Trevor Brownell retiring after 11 years of competition
By Mike Pearson, News staff
He moves with lightning-fast speed and precision as an appreciative crowd cheers him on. He maneuvers the paddle, also known as an oar or Eku, with amazing proficiency. During his high-energy martial arts display, the oar never leaves his hand and never touches the floor.
Trevor Brownell is retiring as a champion after defending his title at the 2012 National Blackbelt League Super Grands. For the second straight year, Brownell returned from Super Grands as the Sport Karate world champion in the 15 to 17-year-old Hard Traditional Weapons division.
After more than a decade of competition, the Grade 12 Ancaster High School student is looking ahead to a career that will help him utilize his electrifying martial arts skills.
“After 11 years of competing in tournaments, it’s been really fun, but since I’m in my final year of high school, I wanted to focus on my education, save up for college and become a police officer.”
Brownell said martial arts teach useful skills for a career in law enforcement, including self-respect, discipline and respect for others. He hopes to study policing at Niagara College this fall.
After beginning his martial arts career at age seven, Brownell has collected an astonishing number of trophies and championship plaques, somewhere in the ballpark of 400. But perhaps none are sweeter than his most recent title, earned following a Dec. 28 competition in Buffalo, NY.
At the Super Grands, only the top two seeded competitors advance to the final, known as the stage portion. During the preliminary round, competitors hope for a high seeding to ensure their routine makes the best possible impression with judges. Competing third, Brownell had to watch more than a dozen other competitors showcase their skills before judging was complete. But heading into the late stages of the competition, Brownell found himself in a three-way tie for second place and a coveted spot on the stage.

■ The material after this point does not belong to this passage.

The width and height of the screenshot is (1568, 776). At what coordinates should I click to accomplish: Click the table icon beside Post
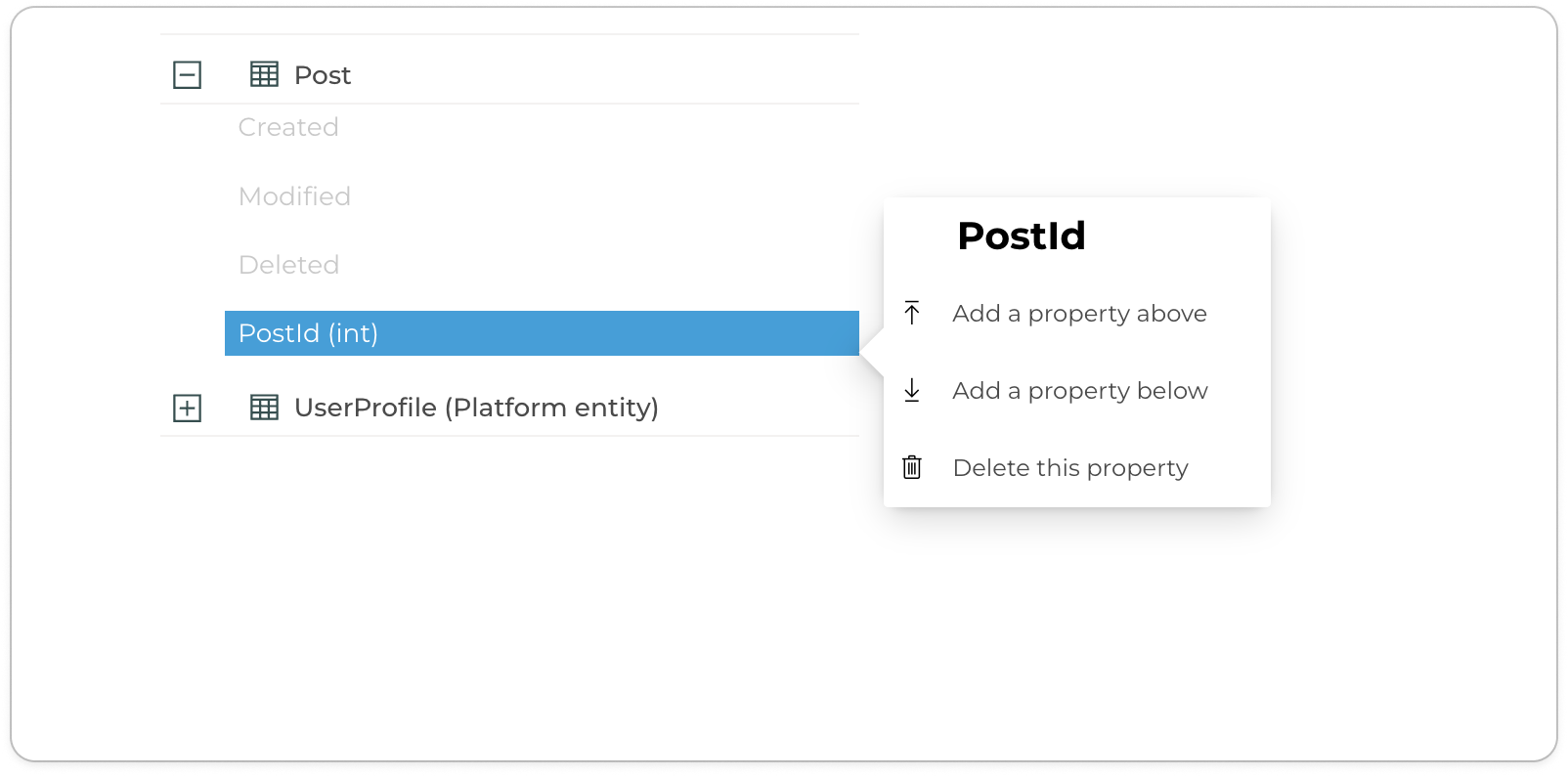coord(264,74)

The tie-breaker went Brownell’s way, setting up a showdown with an old friend, Jacob Cleary from Binbrook, Ont. Cleary had already placed first during the early competition, making him the favourite to dethrone the defending champion Brownell.

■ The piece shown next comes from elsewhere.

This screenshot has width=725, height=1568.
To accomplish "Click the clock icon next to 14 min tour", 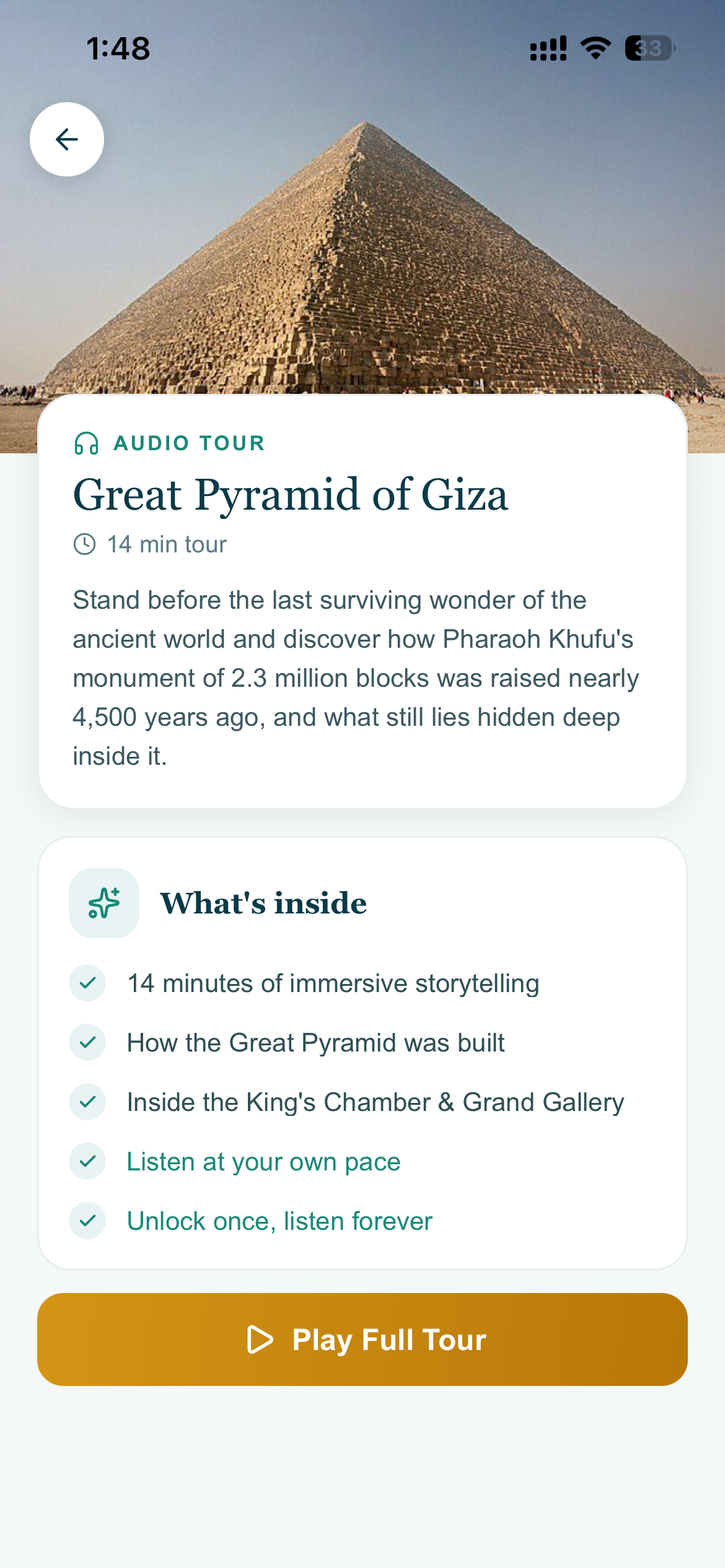I will 85,544.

But other competitors seemed to be defying the odds.
“It seemed like everybody that was seeded last was winning,” said Brownell.
Despite the uphill battle, Brownell went to the stage with a determined mindset.
“I’m not going to give up the title without a good fight,” he recalled.
With 1,000 fans cheering him on, Brownell got an instant boost as he stepped out to compete.
He blocked out all the distractions and became one with his craft.
“I felt that that was probably the best I was able to perform it,” said Brownell. “When I was finished, it just felt incredible.”
Seven judges awarded Brownell high marks for his solid execution. Scores are tabulated according to a 10-point scale.
“When I heard I had majority 9.99s, I felt like I had it,” said Brownell.
After watching Cleary execute a clean routine, Brownell knew it would be a close decision.
When the final marks were in, Brownell has edged out Cleary for the coveted title.
“I couldn’t picture myself going up against anyone better than a friend I’ve been around all my life,” said Brownell.
Brownell attributes his martial arts success to years of training under world class instructors like Rick Joslin, Jeff Joslin, Russell Savage, Ryan Shields, Cody Hackman, Nick Bateman and Andrew Cabilan in addition to his current instructors at United Family Martial Arts, Trevor Nash, Casey Marks Nash and Shane Baker. He trains in cardio and core strengthening twice a week with MoorFit personal trainers Justin and Renee Moor.